The obvious difference is that AI has abundant use-cases, while Crypto only has tenuous ones.
Maybe there is added negativity considering it is a technology where there is clearly a potential threat to jobs on a personal level (e.g. lift operators were very negative towards automatic lifts).
Subjectively, the two flavors of AI-negative sentiment I've seen most commonly on HN are (1) its potential to invade privacy, and (2) its potential to displace workers, including workers in tech.
I think that (1) was by far the most common concern up until around the ChatGPT release, at which point (2) became a major concern for many HN readers.
In terms of actually automating any form of ”thinking” tech work, LLMs are proving increasingly terrible. I say this as someone who work in a place where GPT writes all our documentation except for some very limited parts of our code base which can’t legally be shared with it. It increasingly also replaces our code-generation tools for most ”repetitive” work and it auto-generates a lot of our data-models based on various forms of inputs. But the actual programming? It’s so horrible at it that it’s mostly used as a joke. Well, except that it’s also not used like that by people who aren’t CS educated. The thing is though, we’ve already had to replace some of the “wonderful” automation that’s being cooked up by Product Owners, BI engineers and so on. Things which work, until they need to scale.
This is obviously very anecdotal, but I’m very underwhelmed and very impressed by AI at the same time. On one hand it’s frighteningly good at writing documentation… seriously, it wrote some truly amazing documentation based on a function named something along the lines of getCompanyInfoFromCVR (CVR being the Danish digital company registry) and the documentation GPT wrote based on just that was better than what I could’ve written. But tasked with writing some fairly basic computation it fails horribly. And I mean, where are my self driving cars?
So I think it’s a bit of a mix. But honestly, I suspect that for a lot of us, LLMs will generate an abundance of work when things need to get cleaned up.

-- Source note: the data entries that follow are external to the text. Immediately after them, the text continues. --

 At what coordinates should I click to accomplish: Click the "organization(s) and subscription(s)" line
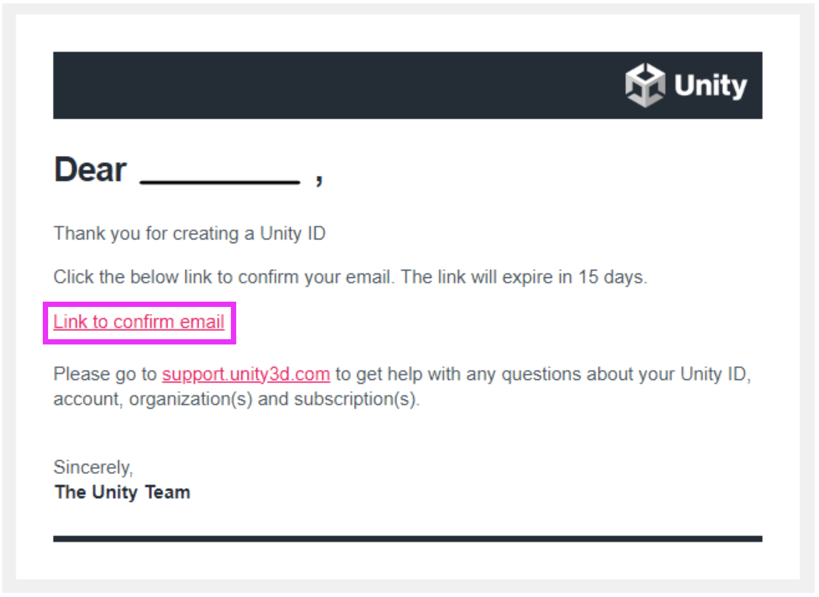(x=274, y=399)
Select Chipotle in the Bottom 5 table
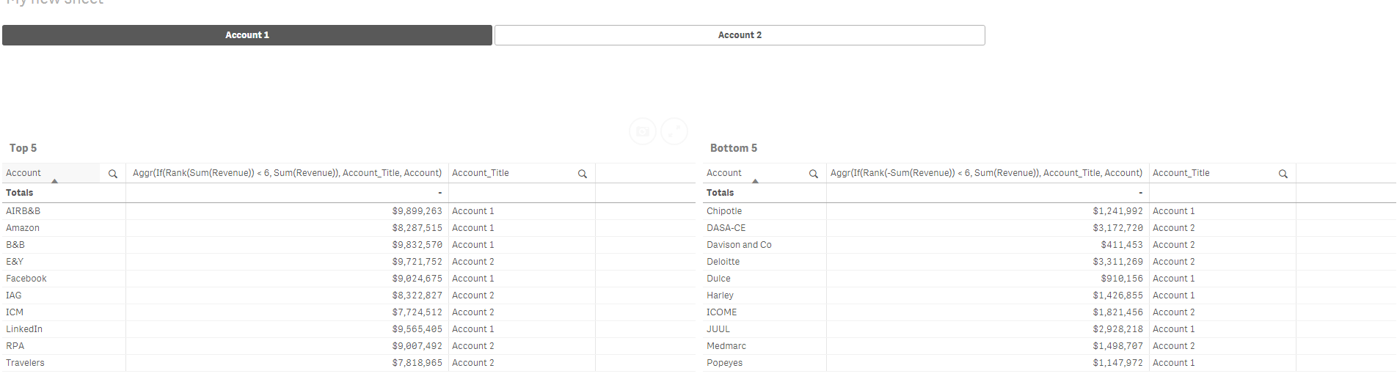The image size is (1397, 382). pyautogui.click(x=724, y=211)
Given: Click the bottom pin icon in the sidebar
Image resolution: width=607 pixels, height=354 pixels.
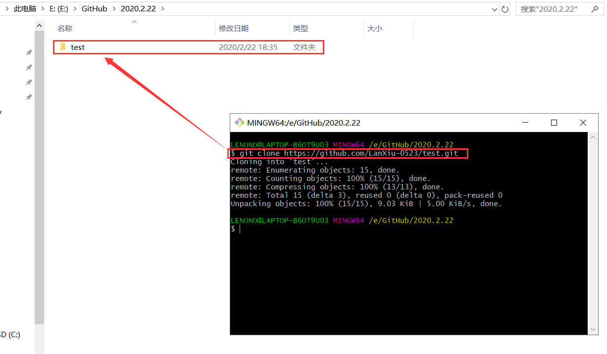Looking at the screenshot, I should pyautogui.click(x=28, y=97).
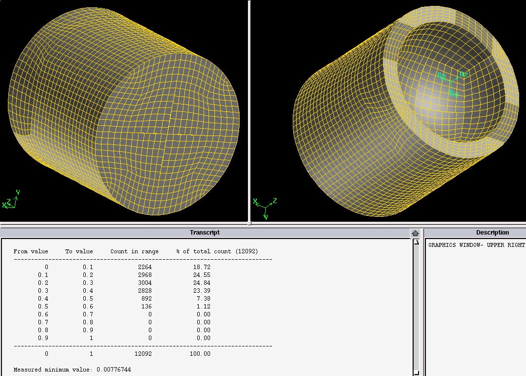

> But the actual programming? It’s so horrible at it that it’s mostly used as a joke.
Please, for the sake of your future selves, hire someone who can write good documentation. (Or, better still but much harder, develop that skill yourself!) GPT documentation is the new auto-generated Javadoc comments: it looks right to someone who doesn't get what documentation is for, and it might even be a useful summary to consult (if it's kept up-to-date), but it's far less useful than the genuine article.
If GPT's better than you at writing documentation (not just faster), and you don't have some kind of language-processing disability, what are you even doing? Half of what goes into documentation is stuff that isn't obvious from the code! Even if you find writing hard, at least write bullet points or something; then, if you must, tack those on top of that (clearly marked) GPT-produced summary of the code.
I’d say that greatly depends on your code. I’ve had GPT write JSDoc where it explains exactly why a set or functions is calculating the German green energy tariffs the way they do. Some of what it wrote went into great detail about how the tariff is not applied if your plant goes over a specific level of production, and why we try to prevent that.
I get your fears, but I don’t appreciate your assumptions into something you clearly both don’t know anything about (our code/documentation) and something you apparently haven’t had much luck with compared to us (LLM documentation).
You’re not completely wrong of course. If you write code with bad variable names and functions that do more than they need to, then GPT is rather bad at hallucinating the meaning. But it’s not like we just blindly let it auto write our documentation without reading it.